How Hive notifies Atlas about any DML/DDL operation in Atlas against which Atlas generates lineage? What is the whole flow? and what is the information that Hive sends to Atlas?
Hi Saba, this hive architecture doc from apache gives a good breakdown, if this does not answer your question, please follow up and I can dive a little deeper. http://atlas.incubator.apache.org/Bridge-Hive.html
This diagram may help also, and the most recent announcement with deeper IBM partnership will also help excel this space, much more to come.
I want to know that if any change in Hive database occurs e.g we create table B from table A then is Hive DB going to notify Atlas Server on its own or HiveHook is going to check constantly in the Hive DB and pull the changes?
These are good questions. I hope I am able to do justice to them with my answers.
To elaborate little more on what @Sarath Subramanian said. Kafka is used to do the work of relaying the notifications from Hive to Atlas. Hive publishes to a topic and Atlas subscribes to that and thus receives the notifications.
There has been some discussion on using Atlas for MySQL and Oracle. I have not seen any implementation yet. This is possible, provided these 2 products have notification mechanisms. From what I know, these have database change triggers that be used to call a REST API or push some message onto a queue or publish to Kafka.
For Oracle, this is what i found.
Hope this helps.
>> How Hive notifies Atlas about any DML/DDL operation in Atlas against which Atlas generates lineage?

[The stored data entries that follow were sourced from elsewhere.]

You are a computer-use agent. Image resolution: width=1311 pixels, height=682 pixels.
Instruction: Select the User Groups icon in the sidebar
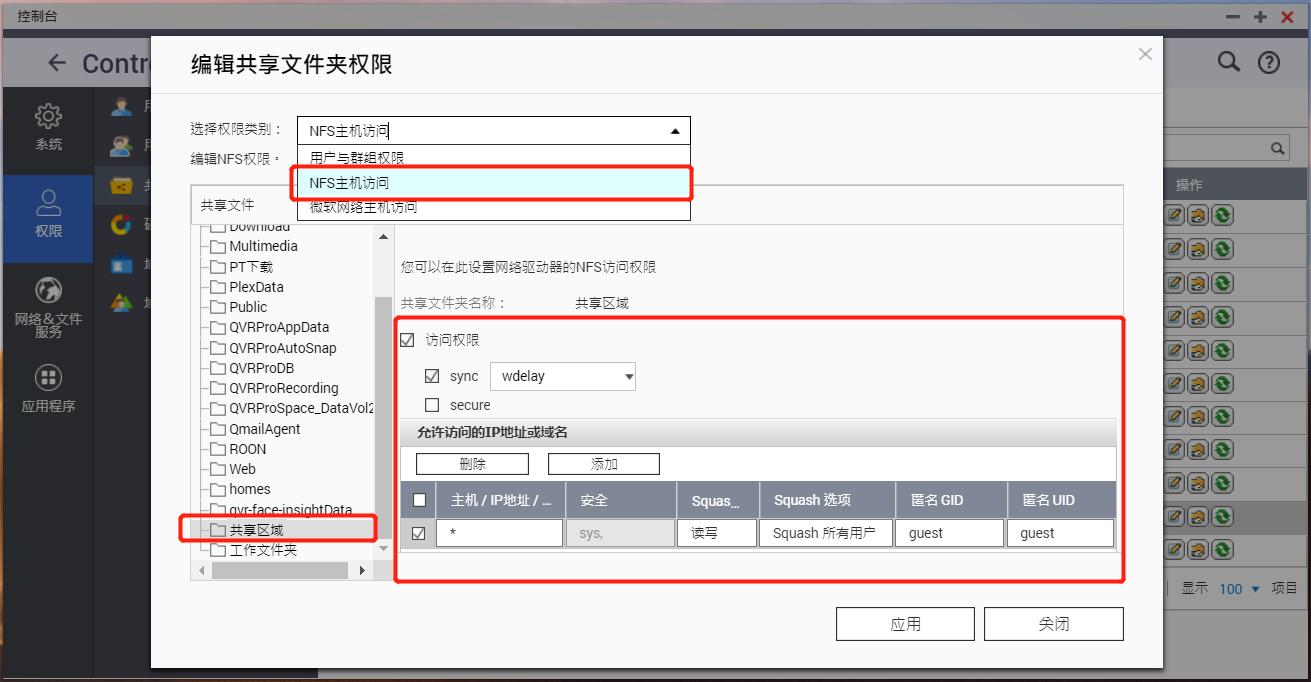[x=122, y=146]
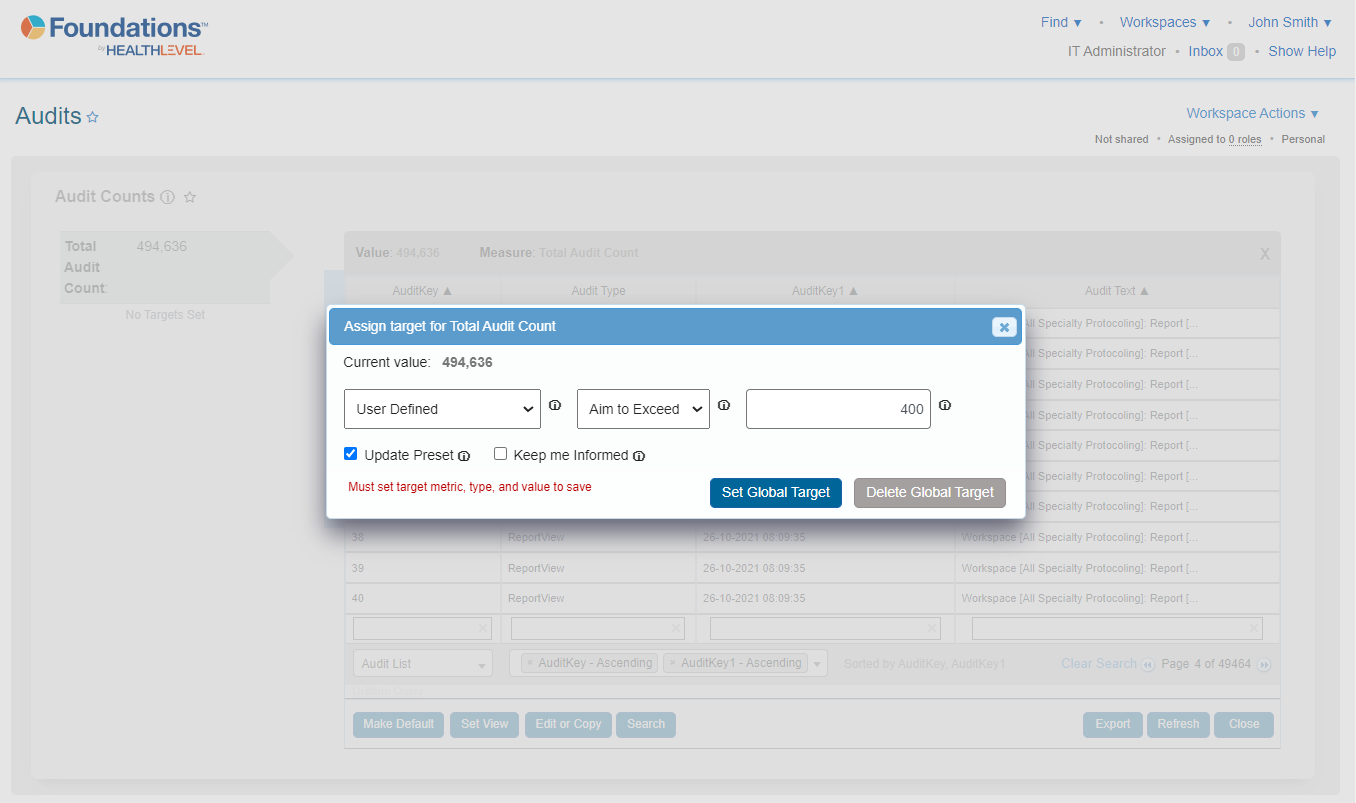Open the Workspaces menu
This screenshot has width=1356, height=803.
coord(1164,22)
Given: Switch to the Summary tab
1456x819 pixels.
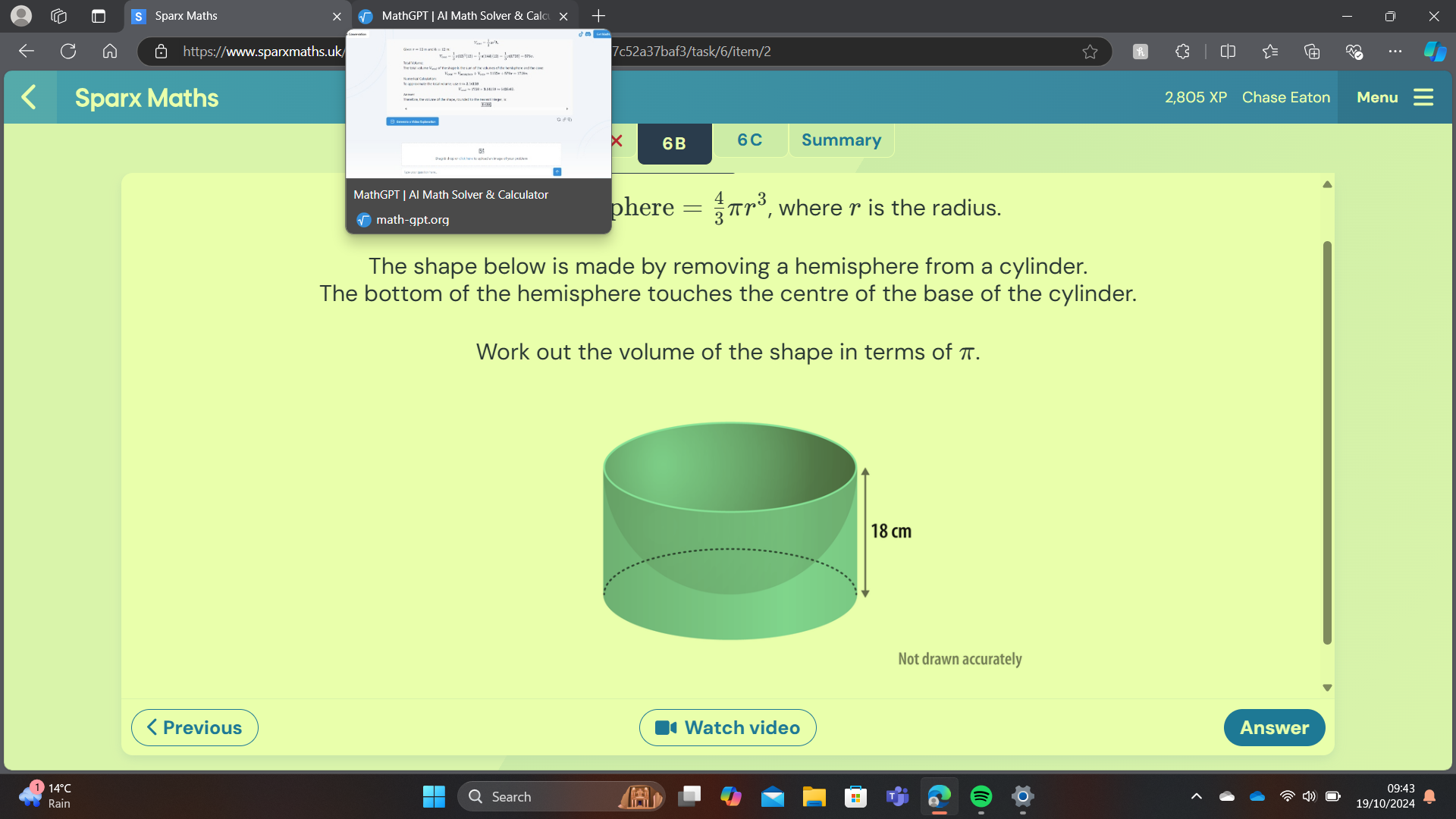Looking at the screenshot, I should [x=841, y=139].
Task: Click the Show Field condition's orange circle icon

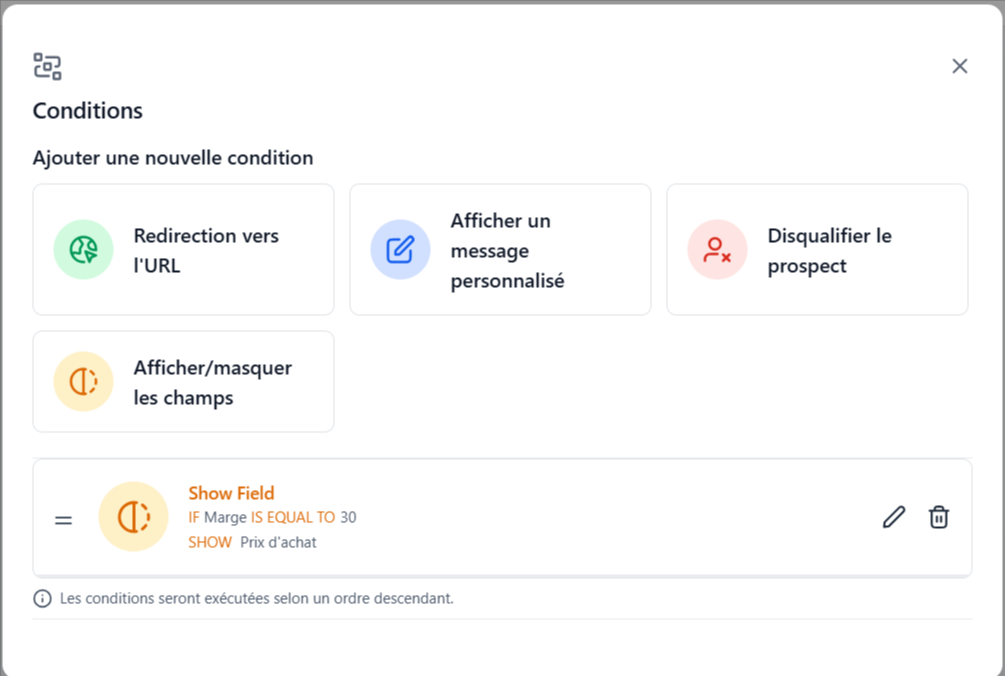Action: [x=133, y=516]
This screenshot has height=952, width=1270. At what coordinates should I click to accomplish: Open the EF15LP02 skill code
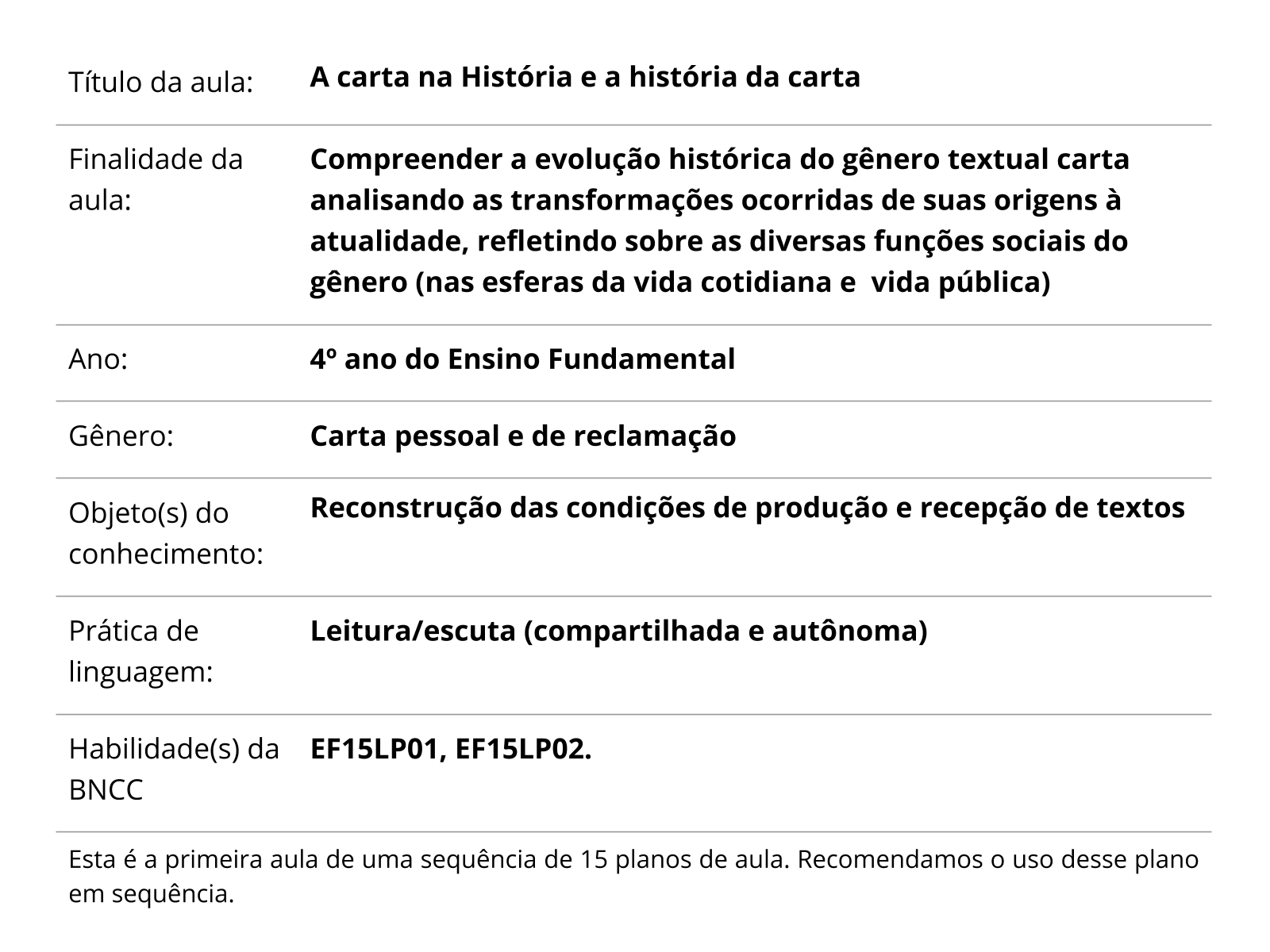(524, 750)
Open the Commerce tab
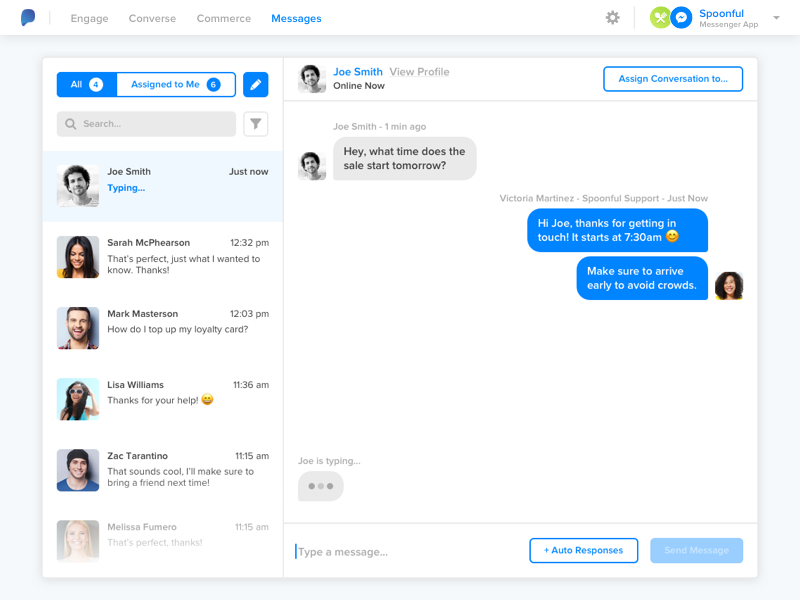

Whenever there is any metadata change events in Hive , HiveHook captures it and puts the details of created/updated hive entity to a kafka topic called ATLAS_HOOK. Atlas is the consumer of the ATLAS_HOOK. So Atlas gets the message from ATLAS_HOOK.
>> what is the information that Hive sends to Atlas?
hive > create table emp(id int,name string);
1.HiveHook composes a JSON message that contains information about table name , database , columns and other table properties and sends it to ATLAS_HOOK.
2. ATLAS_HOOK queues up the messages from HiveHook and Atlas consumes from it. Atlas consumes the JSON message about table emp and ingests it.
hive > create table t_emp as select * from emp;
1.HiveHook composes JSON message that contains t_emp details and also the source table name (emp) and sends to ATLAS_HOOK.
2.Atlas understands from the JSON message consumed from ATLAS_HOOK , that it is a CTAS table and it has a source table , ingests the table t_emp and constructs lineage for the tables emp and t_emp.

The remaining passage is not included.